22 The Communards – Don’t Leave Me This Way

RICHARD COLES In Leicester, we made Ken Livingstone play on ‘Don’t Leave Me This Way’ and he very embarrassingly shuffled on stage in a safari jacket. He ended up signing more autographs than the rest of us.

SARAH JANE MORRIS We were learning as we went along. I did a lot of dancing and bending down to Jimmy because I’m five foot eight and he’s five foot put together. I clearly remember Madness trying to get a GLC grant out of him.

23 Junior Giscombe – Come On Over

BILLY BRAGG Junior was the king because he really was a soul singer. He took it outside of the post-punk ethic. He had a mainstream career that was not known for its politics so for him to come and join us was a big risk for him.

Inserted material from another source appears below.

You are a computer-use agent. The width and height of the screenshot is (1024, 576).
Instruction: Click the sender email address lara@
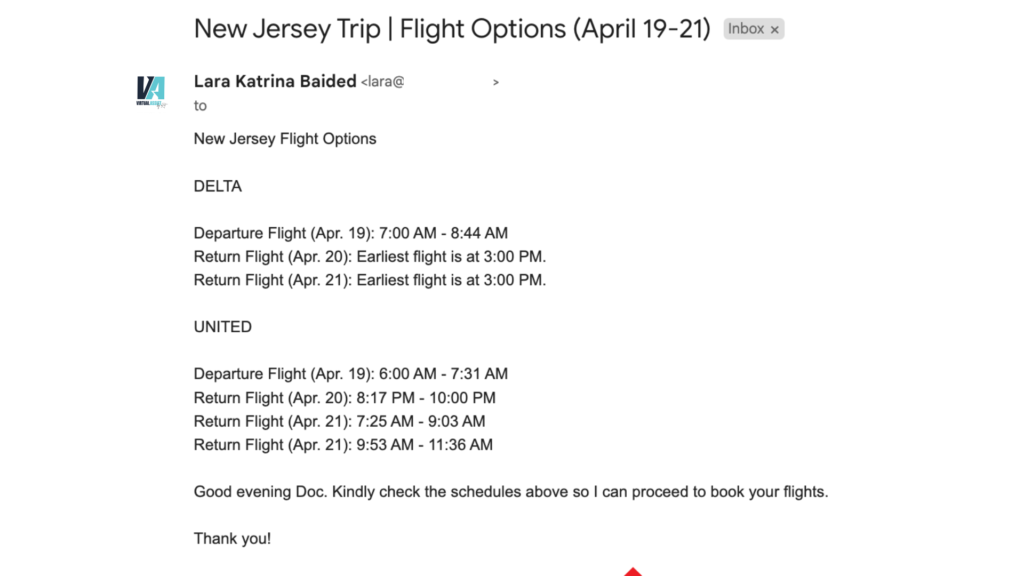point(383,83)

JUNIOR GISCOMBE I wrote ‘Come On Over’ for the tour, trying to show from a musical standpoint that I didn’t just have to do ‘Mama Used To Say’. And I felt it was right for what we were doing: Come on over to my place / There’s a solution to the problem.

KAREN WALTER I had so much admiration for Junior. His music was very different from anybody else involved in Red Wedge. He was articulate and reasonable. I was used to people not being so reasonable at the NME.

24 The Special AKA – (Free) Nelson Mandela

BILLY BRAGG There was a direct link between Rock Against Racism and the Nelson Mandela concerts because Jerry had been inspired by the Victoria Park Carnival.

JERRY DAMMERS
Eric Clapton played, I think mainly as a friend of Dire Straits. I asked him on the day if he would apologize from the stage for the comments which gave birth to Rock Against Racism. I thought it would be a fantastic opportunity for him given the occasion, but he just said, ‘Don’t believe everything you read in the papers.’

25 The Style Council – Walls Come Tumbling Down!

JERRY DAMMERS ‘Walls Come Tumbling Down!’ was a biblical reference to when they blew the trumpets and the walls of Jericho came tumbling down. Archaeologists now believe that the walls were undermined first; so it wasn’t the music. But that is a good point: music on its own isn’t going to work. You have to work with non-musical people and political movements that are connected.

ANNAJOY DAVID This whole period put culture at the centre of politics and helped to define the language of politics in a way that the country hadn’t seen happen before. You had thousands of young people out on the streets with something to say who had taken politics into their lives. It helped to define a generation who brought together culture and politics to stand up and say something about the government of the day. Was it better to do nothing and let the fascists go unchallenged? Was it better to do nothing and let Margaret Thatcher go unchallenged? Should we have stayed silent? Of course we shouldn’t. We had a duty to stand up and call people to account. That’s what democracy is about. Walls did come tumbling down.